## THE EXERCISE
Copy the rows below line for line, exactly as each one appears.

## THE RECORDS
● ● ● ●

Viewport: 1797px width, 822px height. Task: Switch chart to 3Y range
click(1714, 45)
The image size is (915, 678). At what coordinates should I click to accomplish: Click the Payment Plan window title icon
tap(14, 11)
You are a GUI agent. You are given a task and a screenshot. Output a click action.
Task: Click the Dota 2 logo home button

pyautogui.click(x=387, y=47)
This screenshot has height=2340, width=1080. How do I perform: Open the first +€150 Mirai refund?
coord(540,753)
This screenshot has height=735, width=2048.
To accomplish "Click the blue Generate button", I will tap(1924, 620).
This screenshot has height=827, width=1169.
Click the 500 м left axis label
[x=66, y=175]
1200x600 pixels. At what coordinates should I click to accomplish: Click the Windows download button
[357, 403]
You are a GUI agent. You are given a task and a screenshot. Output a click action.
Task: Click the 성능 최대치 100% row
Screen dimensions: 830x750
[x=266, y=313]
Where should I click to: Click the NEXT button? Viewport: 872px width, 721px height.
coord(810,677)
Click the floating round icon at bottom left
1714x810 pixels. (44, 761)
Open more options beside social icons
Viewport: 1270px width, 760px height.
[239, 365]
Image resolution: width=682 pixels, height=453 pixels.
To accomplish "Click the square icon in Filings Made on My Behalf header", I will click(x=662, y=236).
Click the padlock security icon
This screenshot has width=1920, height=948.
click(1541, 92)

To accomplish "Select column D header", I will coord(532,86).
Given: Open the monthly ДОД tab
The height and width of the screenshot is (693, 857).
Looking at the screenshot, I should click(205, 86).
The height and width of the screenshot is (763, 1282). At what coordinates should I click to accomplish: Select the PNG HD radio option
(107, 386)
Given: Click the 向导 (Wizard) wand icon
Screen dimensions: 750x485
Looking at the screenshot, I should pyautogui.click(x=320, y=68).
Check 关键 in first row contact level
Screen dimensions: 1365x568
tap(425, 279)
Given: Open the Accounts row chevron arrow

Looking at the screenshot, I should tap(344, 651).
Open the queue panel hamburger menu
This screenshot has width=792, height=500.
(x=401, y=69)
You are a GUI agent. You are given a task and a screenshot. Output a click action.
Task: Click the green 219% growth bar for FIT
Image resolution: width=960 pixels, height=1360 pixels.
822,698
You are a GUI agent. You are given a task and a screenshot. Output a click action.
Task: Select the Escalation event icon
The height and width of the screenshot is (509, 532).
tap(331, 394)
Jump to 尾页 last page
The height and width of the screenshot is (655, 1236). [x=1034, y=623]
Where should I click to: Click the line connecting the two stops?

● ● ● ●

## FULL RESPONSE
Viewport: 1797px width, 822px height. Task: Switch chart to 3Y range
click(1714, 45)
The image size is (915, 678). At what coordinates should I click to accomplish: Click the Payment Plan window title icon
tap(14, 11)
You are a GUI agent. You are given a task and a screenshot. Output a click action.
Task: Click the Dota 2 logo home button

pyautogui.click(x=387, y=47)
This screenshot has height=2340, width=1080. How do I perform: Open the first +€150 Mirai refund?
coord(540,753)
This screenshot has height=735, width=2048.
To accomplish "Click the blue Generate button", I will tap(1924, 620).
This screenshot has height=827, width=1169.
Click the 500 м left axis label
[x=66, y=175]
1200x600 pixels. At what coordinates should I click to accomplish: Click the Windows download button
[357, 403]
You are a GUI agent. You are given a task and a screenshot. Output a click action.
Task: Click the 성능 최대치 100% row
Screen dimensions: 830x750
[x=266, y=313]
Where should I click to: Click the NEXT button? Viewport: 872px width, 721px height.
coord(810,677)
Click the floating round icon at bottom left
1714x810 pixels. (44, 761)
Open more options beside social icons
Viewport: 1270px width, 760px height.
[239, 365]
Image resolution: width=682 pixels, height=453 pixels.
To accomplish "Click the square icon in Filings Made on My Behalf header", I will click(x=662, y=236).
Click the padlock security icon
This screenshot has width=1920, height=948.
click(1541, 92)

To accomplish "Select column D header", I will coord(532,86).
Given: Open the monthly ДОД tab
The height and width of the screenshot is (693, 857).
Looking at the screenshot, I should click(205, 86).
The height and width of the screenshot is (763, 1282). At what coordinates should I click to accomplish: Select the PNG HD radio option
(107, 386)
Given: Click the 向导 (Wizard) wand icon
Screen dimensions: 750x485
Looking at the screenshot, I should pyautogui.click(x=320, y=68).
Check 关键 in first row contact level
Screen dimensions: 1365x568
tap(425, 279)
Given: Open the Accounts row chevron arrow

Looking at the screenshot, I should tap(344, 651).
Open the queue panel hamburger menu
This screenshot has width=792, height=500.
(x=401, y=69)
You are a GUI agent. You are given a task and a screenshot. Output a click action.
Task: Click the green 219% growth bar for FIT
Image resolution: width=960 pixels, height=1360 pixels.
822,698
You are a GUI agent. You are given a task and a screenshot. Output a click action.
Task: Select the Escalation event icon
The height and width of the screenshot is (509, 532).
tap(331, 394)
Jump to 尾页 last page
The height and width of the screenshot is (655, 1236). [x=1034, y=623]
Where should I click to: Click the line connecting the two stops?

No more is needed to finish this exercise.